### What to produce
Only one stretch of the records below should be repeated. It starts with the line containing "Рекомендации ↓ (75, 1353)" and goes on through the line containing "советы ↓ (85, 1387)", exactly as written.

### The data
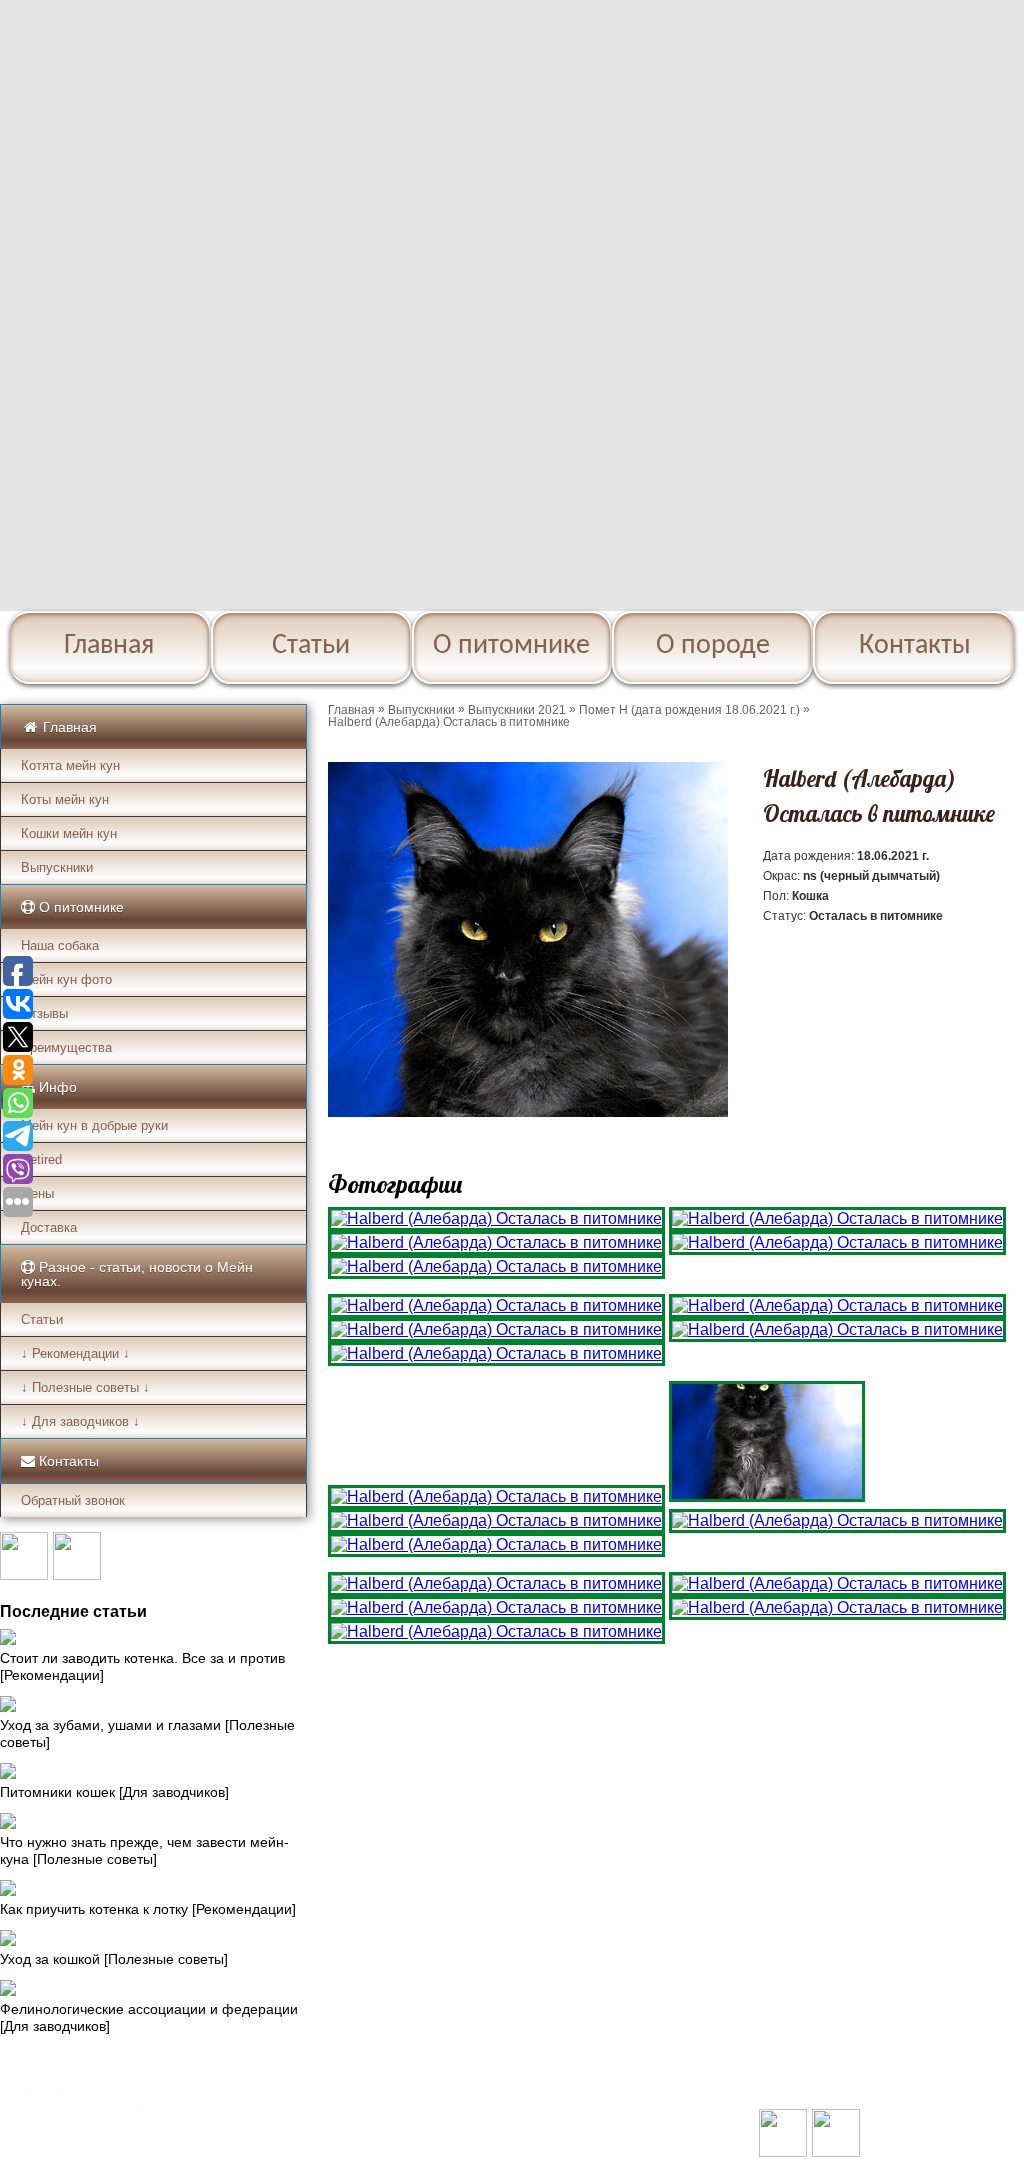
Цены (37, 1193)
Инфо (56, 1087)
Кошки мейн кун (69, 833)
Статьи (311, 646)
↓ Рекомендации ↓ (75, 1353)
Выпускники (57, 867)
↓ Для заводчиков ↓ (80, 1421)
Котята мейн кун (70, 765)
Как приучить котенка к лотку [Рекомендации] (148, 1909)
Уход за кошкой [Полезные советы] (114, 1959)
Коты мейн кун (65, 799)
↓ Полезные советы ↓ (85, 1387)
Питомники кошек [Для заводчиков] (114, 1792)
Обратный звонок (73, 1500)
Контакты (915, 646)
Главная (109, 646)
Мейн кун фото (66, 979)
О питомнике (511, 646)
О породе (713, 646)
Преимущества (66, 1047)
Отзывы (44, 1013)
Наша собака (60, 945)
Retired (41, 1159)
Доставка (49, 1227)
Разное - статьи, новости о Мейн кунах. (137, 1274)
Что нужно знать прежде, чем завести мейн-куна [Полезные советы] (144, 1850)
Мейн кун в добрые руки (94, 1125)
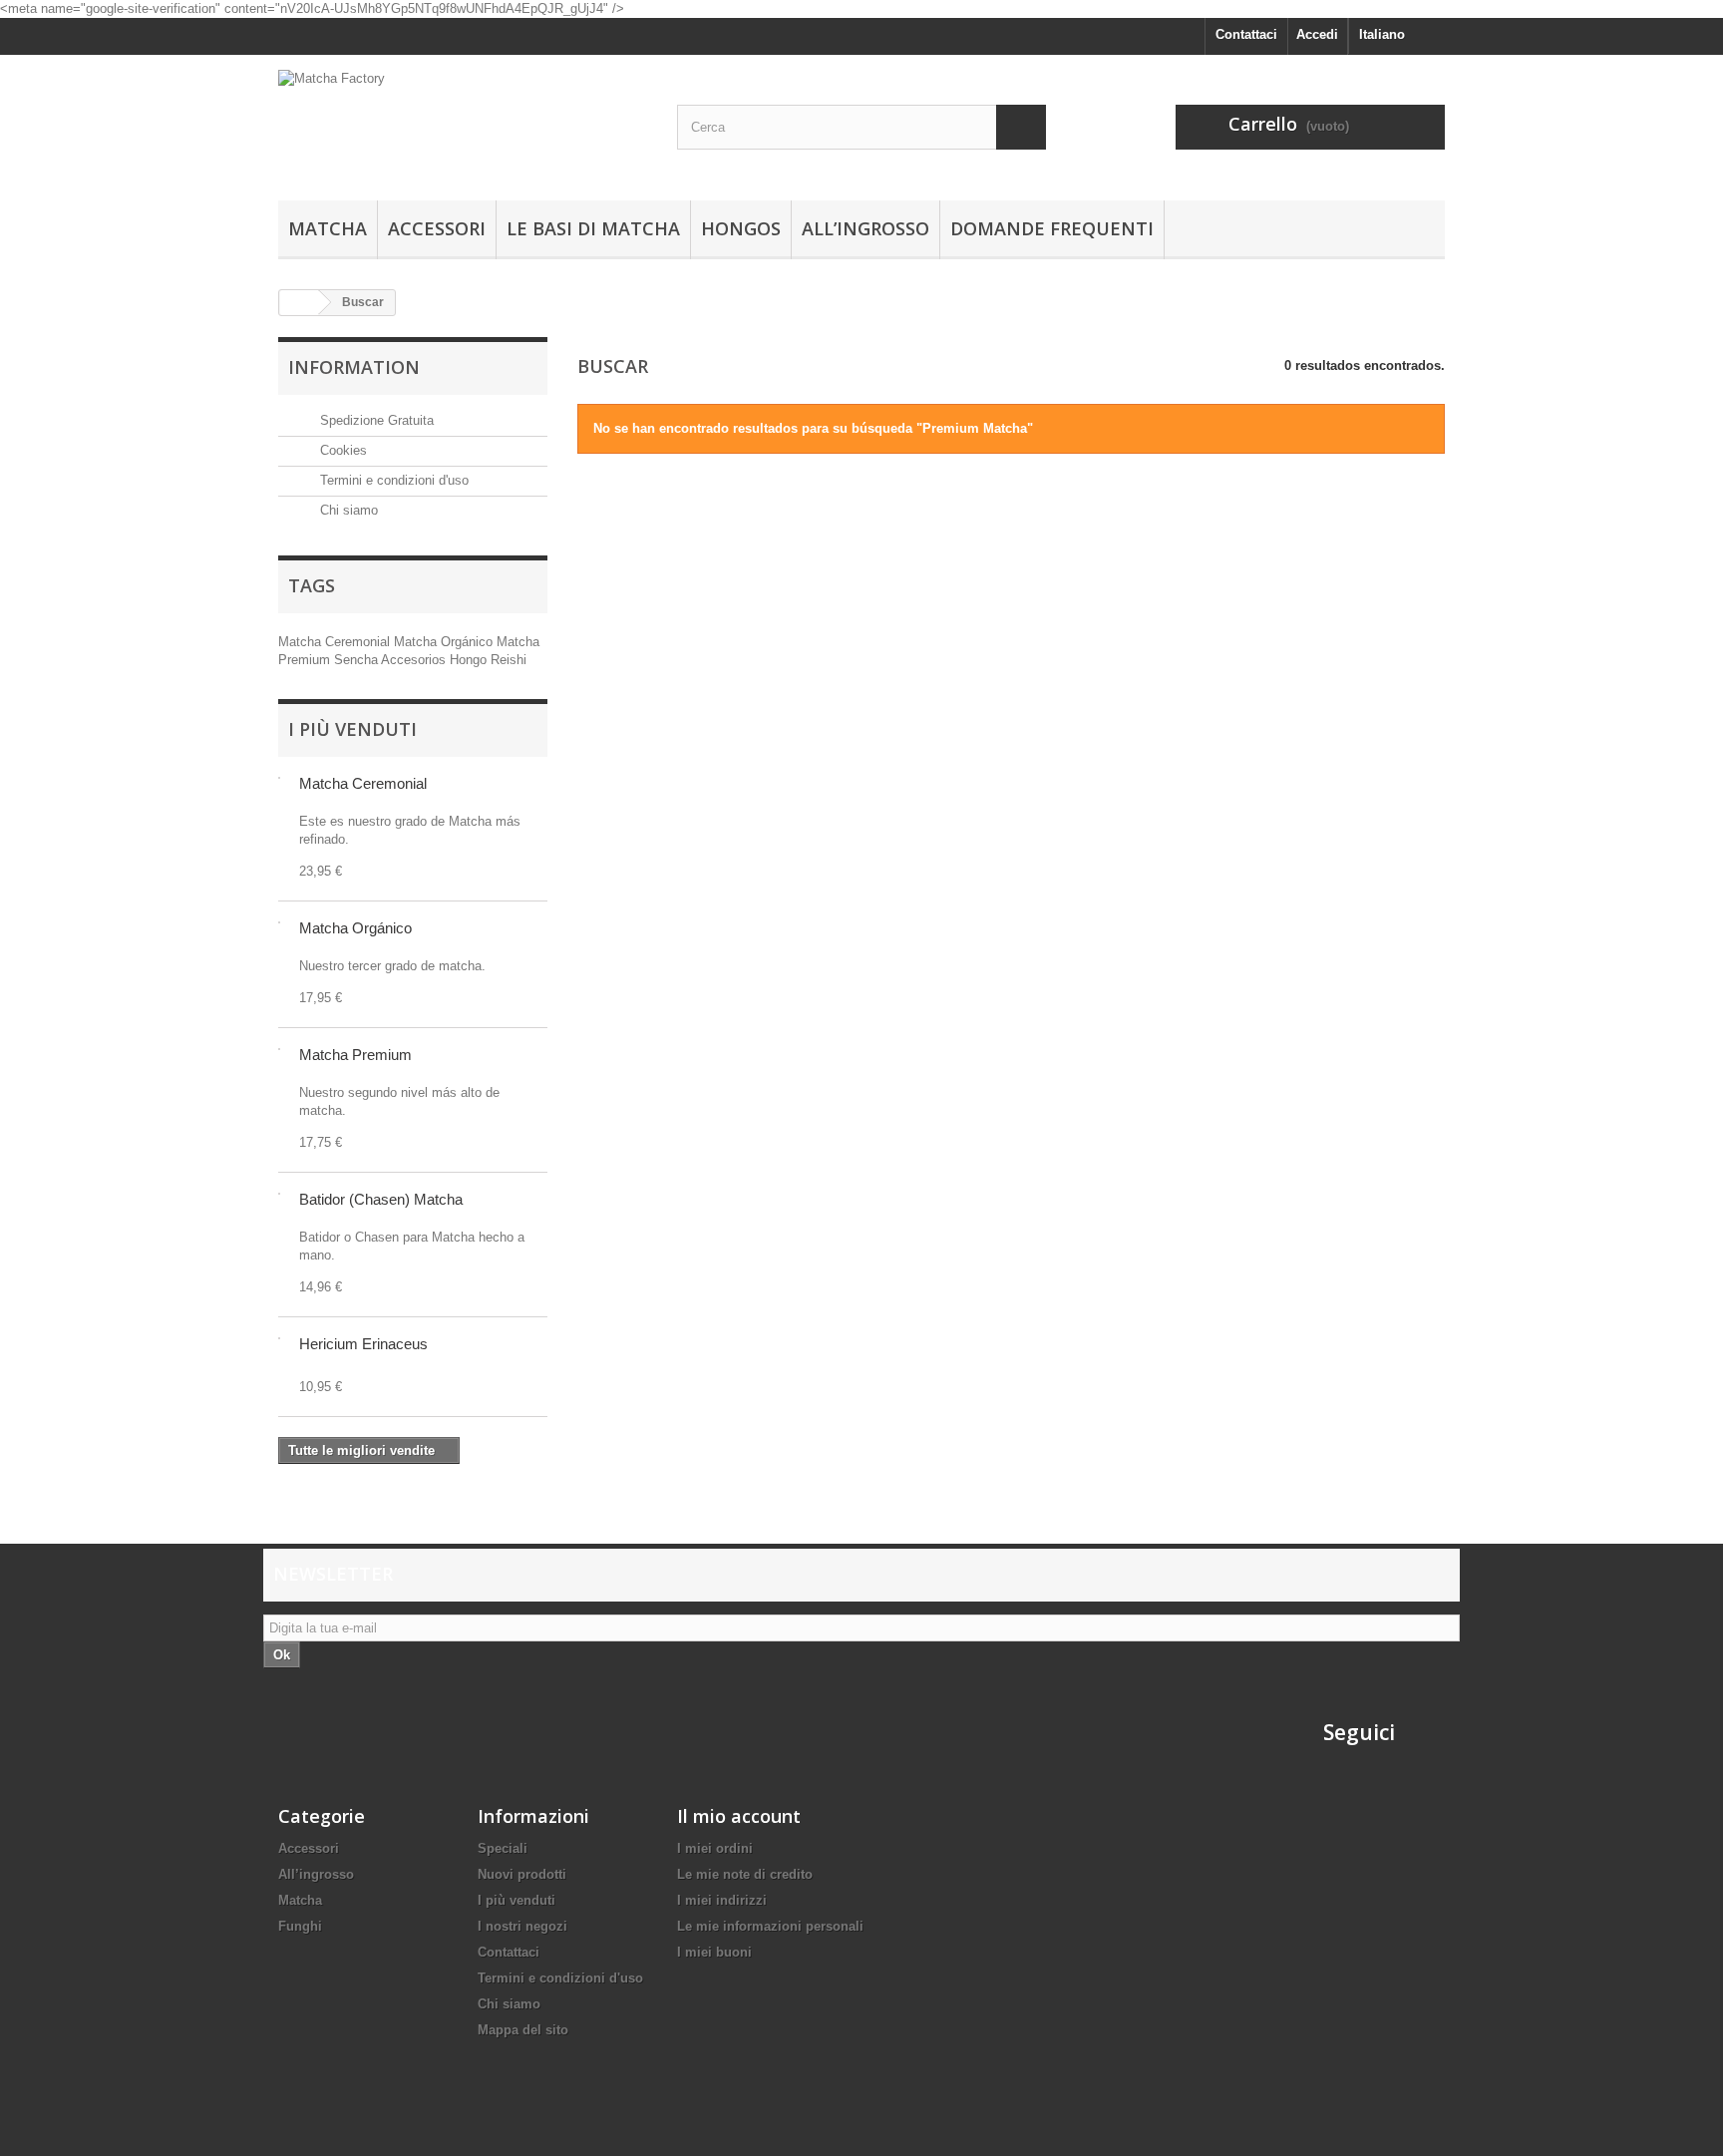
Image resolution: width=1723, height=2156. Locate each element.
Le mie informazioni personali (770, 1926)
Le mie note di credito (745, 1874)
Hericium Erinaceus (363, 1343)
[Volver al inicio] (299, 302)
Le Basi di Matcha (593, 228)
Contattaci (1246, 34)
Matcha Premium (355, 1054)
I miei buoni (714, 1952)
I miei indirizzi (722, 1900)
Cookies (341, 450)
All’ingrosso (865, 228)
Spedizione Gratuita (375, 420)
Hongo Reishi (488, 659)
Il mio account (739, 1816)
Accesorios (415, 659)
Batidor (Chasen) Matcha (381, 1199)
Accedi (1317, 34)
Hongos (741, 228)
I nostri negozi (522, 1926)
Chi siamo (347, 510)
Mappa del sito (523, 2029)
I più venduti (352, 729)
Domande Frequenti (1052, 228)
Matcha (327, 228)
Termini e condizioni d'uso (392, 480)
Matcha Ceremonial (336, 641)
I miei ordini (715, 1848)
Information (354, 367)
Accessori (437, 228)
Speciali (502, 1848)
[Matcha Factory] (462, 123)
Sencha (357, 659)
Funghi (300, 1926)
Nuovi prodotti (522, 1874)
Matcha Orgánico (445, 641)
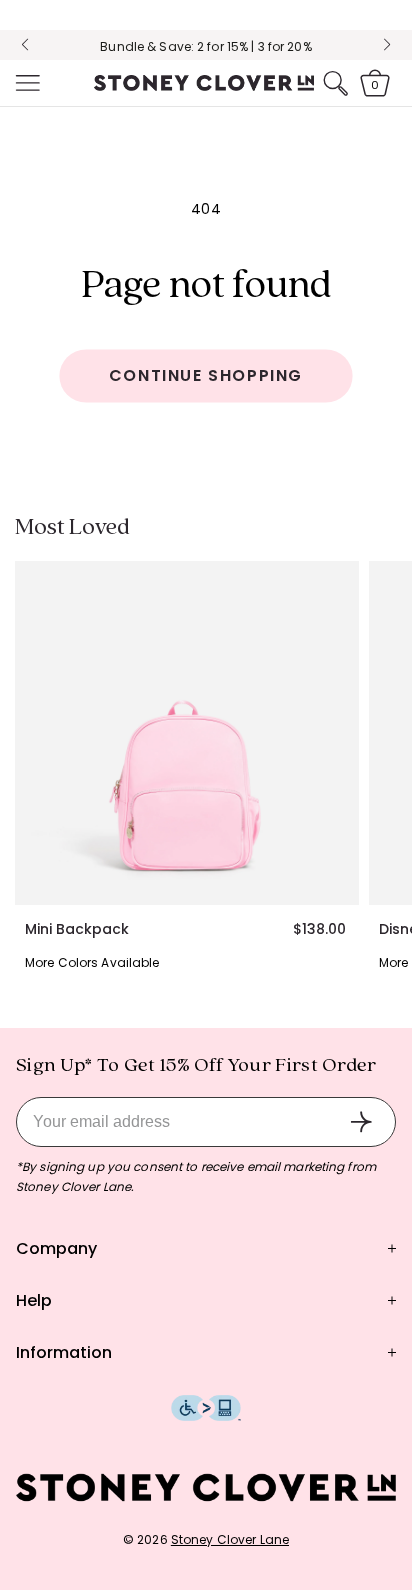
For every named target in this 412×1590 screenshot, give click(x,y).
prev (25, 45)
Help (34, 1300)
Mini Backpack (77, 929)
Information (64, 1352)
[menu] (26, 83)
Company (56, 1248)
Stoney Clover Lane (230, 1539)
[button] (26, 83)
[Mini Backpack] (187, 733)
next (387, 45)
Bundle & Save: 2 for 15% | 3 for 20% (205, 46)
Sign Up (361, 1122)
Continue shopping (206, 375)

### Result of the task
↓ Рекомендации ↓ (75, 1353)
Выпускники (57, 867)
↓ Для заводчиков ↓ (80, 1421)
Котята мейн кун (70, 765)
Как приучить котенка к лотку [Рекомендации] (148, 1909)
Уход за кошкой [Полезные советы] (114, 1959)
Коты мейн кун (65, 799)
↓ Полезные советы ↓ (85, 1387)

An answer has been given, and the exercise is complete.